TASK GOAL
Filter the entries, keeping every line with the word "toolbar".

Pixel coordinate grounding data:
===
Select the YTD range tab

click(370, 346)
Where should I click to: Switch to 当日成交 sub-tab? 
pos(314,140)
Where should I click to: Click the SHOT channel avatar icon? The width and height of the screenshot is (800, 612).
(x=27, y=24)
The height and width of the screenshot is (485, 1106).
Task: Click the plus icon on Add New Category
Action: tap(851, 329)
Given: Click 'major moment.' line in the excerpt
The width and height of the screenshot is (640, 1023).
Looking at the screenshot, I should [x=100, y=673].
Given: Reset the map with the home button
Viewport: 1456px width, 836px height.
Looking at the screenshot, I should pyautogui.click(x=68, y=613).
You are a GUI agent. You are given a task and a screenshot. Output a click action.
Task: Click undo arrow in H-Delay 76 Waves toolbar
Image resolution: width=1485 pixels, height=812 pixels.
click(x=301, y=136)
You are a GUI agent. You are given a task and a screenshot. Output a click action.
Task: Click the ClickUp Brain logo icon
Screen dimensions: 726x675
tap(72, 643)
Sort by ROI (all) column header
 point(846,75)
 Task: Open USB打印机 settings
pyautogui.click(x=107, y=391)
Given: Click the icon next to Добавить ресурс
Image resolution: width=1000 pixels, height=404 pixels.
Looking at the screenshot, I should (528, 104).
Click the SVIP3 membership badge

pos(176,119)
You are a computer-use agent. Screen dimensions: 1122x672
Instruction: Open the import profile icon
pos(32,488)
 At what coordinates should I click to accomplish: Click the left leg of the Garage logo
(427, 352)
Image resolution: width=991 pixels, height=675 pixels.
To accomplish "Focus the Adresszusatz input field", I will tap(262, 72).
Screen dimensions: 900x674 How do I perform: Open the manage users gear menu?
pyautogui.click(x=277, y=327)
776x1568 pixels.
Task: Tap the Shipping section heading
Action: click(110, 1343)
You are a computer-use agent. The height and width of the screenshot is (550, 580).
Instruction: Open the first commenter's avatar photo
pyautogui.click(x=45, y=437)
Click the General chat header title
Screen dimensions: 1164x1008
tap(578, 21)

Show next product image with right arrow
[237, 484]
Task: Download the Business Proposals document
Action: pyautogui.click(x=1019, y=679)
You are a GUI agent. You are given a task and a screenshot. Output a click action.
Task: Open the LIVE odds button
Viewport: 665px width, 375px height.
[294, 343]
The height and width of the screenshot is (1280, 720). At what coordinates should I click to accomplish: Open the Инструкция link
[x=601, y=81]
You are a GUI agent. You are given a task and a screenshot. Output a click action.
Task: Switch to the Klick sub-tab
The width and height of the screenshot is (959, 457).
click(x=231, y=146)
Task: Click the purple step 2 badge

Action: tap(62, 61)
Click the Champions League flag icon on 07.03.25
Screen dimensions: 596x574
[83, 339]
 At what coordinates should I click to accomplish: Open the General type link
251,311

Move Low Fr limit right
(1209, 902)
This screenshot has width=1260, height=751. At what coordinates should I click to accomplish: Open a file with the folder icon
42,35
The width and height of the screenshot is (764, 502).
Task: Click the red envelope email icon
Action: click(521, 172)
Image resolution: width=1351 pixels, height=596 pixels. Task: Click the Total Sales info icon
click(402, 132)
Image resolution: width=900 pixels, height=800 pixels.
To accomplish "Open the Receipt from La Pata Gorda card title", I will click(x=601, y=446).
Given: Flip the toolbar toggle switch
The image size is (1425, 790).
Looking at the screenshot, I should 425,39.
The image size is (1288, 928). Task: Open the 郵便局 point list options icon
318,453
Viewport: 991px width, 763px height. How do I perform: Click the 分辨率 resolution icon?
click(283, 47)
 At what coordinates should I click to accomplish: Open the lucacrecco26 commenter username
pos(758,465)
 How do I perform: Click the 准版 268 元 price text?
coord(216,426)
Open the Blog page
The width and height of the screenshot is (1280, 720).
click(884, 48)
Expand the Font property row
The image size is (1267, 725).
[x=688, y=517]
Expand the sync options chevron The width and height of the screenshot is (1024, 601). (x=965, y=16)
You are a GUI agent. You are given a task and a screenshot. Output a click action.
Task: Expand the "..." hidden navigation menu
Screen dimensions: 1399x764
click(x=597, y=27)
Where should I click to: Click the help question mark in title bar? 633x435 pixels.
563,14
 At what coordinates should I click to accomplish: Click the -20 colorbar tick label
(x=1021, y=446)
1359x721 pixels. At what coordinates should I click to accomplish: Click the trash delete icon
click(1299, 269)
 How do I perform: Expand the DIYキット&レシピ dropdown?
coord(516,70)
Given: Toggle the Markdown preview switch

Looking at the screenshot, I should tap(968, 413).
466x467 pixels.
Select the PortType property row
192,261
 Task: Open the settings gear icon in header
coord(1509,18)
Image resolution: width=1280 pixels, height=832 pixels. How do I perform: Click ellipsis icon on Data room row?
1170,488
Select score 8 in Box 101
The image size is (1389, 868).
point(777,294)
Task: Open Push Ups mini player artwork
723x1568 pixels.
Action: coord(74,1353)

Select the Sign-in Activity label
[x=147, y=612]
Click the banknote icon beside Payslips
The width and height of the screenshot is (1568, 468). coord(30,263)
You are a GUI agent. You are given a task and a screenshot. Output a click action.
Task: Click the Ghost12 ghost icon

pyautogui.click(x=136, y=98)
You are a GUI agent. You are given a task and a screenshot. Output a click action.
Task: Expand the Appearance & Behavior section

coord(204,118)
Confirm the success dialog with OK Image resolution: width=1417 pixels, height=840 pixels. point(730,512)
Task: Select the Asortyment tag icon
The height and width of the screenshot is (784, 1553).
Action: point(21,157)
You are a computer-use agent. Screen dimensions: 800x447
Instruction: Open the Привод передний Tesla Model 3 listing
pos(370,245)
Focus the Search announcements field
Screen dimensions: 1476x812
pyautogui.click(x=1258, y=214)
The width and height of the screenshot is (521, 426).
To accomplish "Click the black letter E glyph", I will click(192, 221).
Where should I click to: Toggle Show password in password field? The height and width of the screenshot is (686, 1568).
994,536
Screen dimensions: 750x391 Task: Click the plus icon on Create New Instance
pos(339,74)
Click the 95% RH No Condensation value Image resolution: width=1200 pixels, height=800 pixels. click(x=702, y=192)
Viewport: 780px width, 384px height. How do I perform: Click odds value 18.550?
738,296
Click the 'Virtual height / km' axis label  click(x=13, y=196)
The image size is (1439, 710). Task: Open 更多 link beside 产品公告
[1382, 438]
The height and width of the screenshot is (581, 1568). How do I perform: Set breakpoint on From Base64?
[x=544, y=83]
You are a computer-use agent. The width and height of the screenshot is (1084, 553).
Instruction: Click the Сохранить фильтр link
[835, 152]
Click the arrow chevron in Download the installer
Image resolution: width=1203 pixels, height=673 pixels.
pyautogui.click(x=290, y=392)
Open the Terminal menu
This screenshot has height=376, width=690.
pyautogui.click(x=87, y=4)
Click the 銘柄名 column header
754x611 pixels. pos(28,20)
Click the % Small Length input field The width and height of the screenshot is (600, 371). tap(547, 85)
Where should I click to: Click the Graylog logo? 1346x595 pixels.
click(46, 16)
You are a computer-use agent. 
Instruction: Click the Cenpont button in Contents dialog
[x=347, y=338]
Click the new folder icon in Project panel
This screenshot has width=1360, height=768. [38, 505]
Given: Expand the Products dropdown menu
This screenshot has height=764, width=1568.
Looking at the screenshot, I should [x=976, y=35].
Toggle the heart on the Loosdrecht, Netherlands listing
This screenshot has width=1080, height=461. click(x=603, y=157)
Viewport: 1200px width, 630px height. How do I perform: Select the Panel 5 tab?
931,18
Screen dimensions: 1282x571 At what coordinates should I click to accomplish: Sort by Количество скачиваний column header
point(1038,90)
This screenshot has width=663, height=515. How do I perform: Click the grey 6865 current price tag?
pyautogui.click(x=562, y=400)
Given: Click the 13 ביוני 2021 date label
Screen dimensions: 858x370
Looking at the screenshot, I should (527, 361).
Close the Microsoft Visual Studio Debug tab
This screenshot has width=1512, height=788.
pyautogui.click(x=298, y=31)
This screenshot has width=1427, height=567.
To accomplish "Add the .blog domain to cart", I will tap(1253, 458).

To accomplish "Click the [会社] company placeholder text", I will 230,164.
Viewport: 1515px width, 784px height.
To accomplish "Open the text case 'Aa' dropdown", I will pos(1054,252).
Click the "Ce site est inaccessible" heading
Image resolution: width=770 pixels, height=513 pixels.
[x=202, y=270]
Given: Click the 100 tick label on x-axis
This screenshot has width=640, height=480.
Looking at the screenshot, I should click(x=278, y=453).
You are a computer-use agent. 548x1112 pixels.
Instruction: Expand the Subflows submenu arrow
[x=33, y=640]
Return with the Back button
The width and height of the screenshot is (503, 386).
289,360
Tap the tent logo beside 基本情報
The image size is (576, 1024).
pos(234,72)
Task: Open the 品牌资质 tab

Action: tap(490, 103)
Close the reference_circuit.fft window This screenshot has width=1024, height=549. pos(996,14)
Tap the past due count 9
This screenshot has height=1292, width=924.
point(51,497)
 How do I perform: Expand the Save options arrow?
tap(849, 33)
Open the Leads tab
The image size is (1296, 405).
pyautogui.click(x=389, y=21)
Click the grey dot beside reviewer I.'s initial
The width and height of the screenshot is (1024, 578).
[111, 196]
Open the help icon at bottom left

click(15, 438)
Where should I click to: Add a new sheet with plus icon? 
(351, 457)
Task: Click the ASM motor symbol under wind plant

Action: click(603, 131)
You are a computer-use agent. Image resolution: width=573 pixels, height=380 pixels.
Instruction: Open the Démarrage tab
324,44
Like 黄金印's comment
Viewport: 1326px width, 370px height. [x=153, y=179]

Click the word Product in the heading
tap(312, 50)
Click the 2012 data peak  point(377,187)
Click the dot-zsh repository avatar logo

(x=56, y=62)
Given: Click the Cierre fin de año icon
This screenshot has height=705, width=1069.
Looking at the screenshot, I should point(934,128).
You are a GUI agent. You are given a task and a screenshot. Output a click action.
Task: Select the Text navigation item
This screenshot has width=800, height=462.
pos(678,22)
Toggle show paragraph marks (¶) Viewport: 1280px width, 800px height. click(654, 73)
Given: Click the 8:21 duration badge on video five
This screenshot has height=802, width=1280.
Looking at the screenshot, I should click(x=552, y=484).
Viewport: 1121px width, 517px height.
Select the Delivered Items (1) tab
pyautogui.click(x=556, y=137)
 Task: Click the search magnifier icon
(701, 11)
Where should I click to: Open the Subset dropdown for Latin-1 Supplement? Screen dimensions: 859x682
===
REPLY
Task: Click undo arrow in H-Delay 76 Waves toolbar
Given: Flip the toolbar toggle switch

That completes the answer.